Background: Microvascular coupling devices are a common tool in the armamentarium of reconstructive microsurgeons, primarily used for venous anastomoses. Coupled anastomoses have several advantages over traditional hand-sewn anastomoses including complete absence of suture material in the lumen, ability to handle size discrepancies and most importantly, significant time savings. For patients with extensive peripheral arterial disease requiring bypass, autologous venous conduits are preferred over synthetic ones such as PTFE or Dacron. In patients who require a “long” or distal bypass, more than one vein segment may be required to provide adequate conduit length. We describe use of the microvascular coupling device to perform veno-venostomies for the creation of appropriate autologous vein bypass graft conduits with greater ease and less time than suture anastomosis of the vessels.
Methods: Three patients were evaluated by the Vascular Surgery service and deemed candidates for femoral-distal arterial bypass. In each case, the patient was a poor candidate for bypass with synthetic material because of history of prior infected bypass graft in the affected limb. To perform these “long” arterial bypasses, autogenous vein conduits were created from a combination of either the basilic, cephalic and/or greater saphenous veins. On a back table, the harvested veins were coupled using the Synovis® device. A standard femoral-distal bypass was then performed using the coupled vein conduits.
Results: The first patient required 3 upper extremity veins to achieve adequate bypass graft length. To create this basilic-to-cephalic-to-cephalic vein conduit, two veno-venostomies were fashioned each with a 4mm Synovis® coupling ring.
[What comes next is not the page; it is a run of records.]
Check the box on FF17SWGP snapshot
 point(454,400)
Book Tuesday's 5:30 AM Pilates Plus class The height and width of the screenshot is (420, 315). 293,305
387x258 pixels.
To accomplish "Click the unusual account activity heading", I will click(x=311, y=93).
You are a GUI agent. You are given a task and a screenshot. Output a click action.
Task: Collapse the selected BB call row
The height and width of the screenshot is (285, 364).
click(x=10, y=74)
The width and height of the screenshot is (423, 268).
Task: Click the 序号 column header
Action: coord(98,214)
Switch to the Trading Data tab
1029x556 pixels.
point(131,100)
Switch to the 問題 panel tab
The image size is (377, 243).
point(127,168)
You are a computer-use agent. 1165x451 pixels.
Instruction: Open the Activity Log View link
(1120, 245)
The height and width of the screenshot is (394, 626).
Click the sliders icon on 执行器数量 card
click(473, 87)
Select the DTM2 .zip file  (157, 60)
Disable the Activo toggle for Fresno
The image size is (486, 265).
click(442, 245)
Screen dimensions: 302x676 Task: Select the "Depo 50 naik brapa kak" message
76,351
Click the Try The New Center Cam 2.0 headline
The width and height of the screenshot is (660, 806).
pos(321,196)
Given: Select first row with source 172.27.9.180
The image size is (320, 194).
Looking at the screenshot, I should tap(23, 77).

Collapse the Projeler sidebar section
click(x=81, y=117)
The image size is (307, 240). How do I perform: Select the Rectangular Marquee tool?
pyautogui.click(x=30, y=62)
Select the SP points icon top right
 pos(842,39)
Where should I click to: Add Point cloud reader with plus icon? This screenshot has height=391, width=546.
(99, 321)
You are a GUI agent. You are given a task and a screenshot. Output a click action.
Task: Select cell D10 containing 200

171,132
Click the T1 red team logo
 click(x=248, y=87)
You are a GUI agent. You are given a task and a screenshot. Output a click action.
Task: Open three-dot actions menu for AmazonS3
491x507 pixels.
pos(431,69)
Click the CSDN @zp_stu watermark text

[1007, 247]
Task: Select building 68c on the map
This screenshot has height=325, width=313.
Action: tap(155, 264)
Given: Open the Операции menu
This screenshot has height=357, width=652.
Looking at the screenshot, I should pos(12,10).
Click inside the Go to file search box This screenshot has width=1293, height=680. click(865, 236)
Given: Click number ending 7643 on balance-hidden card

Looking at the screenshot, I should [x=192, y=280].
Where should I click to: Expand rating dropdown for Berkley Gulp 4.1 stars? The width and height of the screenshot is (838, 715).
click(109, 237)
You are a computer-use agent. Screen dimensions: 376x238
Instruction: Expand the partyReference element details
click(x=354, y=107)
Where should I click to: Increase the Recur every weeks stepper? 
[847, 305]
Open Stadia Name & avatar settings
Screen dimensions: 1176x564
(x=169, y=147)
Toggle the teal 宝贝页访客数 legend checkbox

The second patient received a basilic-to-cephalic vein conduit. This veno-venostomy was performed with a 3.5mm coupling ring. For the final patient, right and left greater saphenous veins were coupled with a 4mm ring. The average time of veno-venostomy (including vessel preparation) was 3.5 minutes. All patients had patent bypass grafts at 2 months post-operatively without symptoms of rest pain or claudication.
Conclusion: We describe a novel use of the microvascular coupling device with applicability outside the typical realm of reconstructive microsurgery. Arterial bypass grafts using autogenous vein with coupled veno-venostomies have proven patent and durable in a short follow-up period. Further long term patency studies are underway.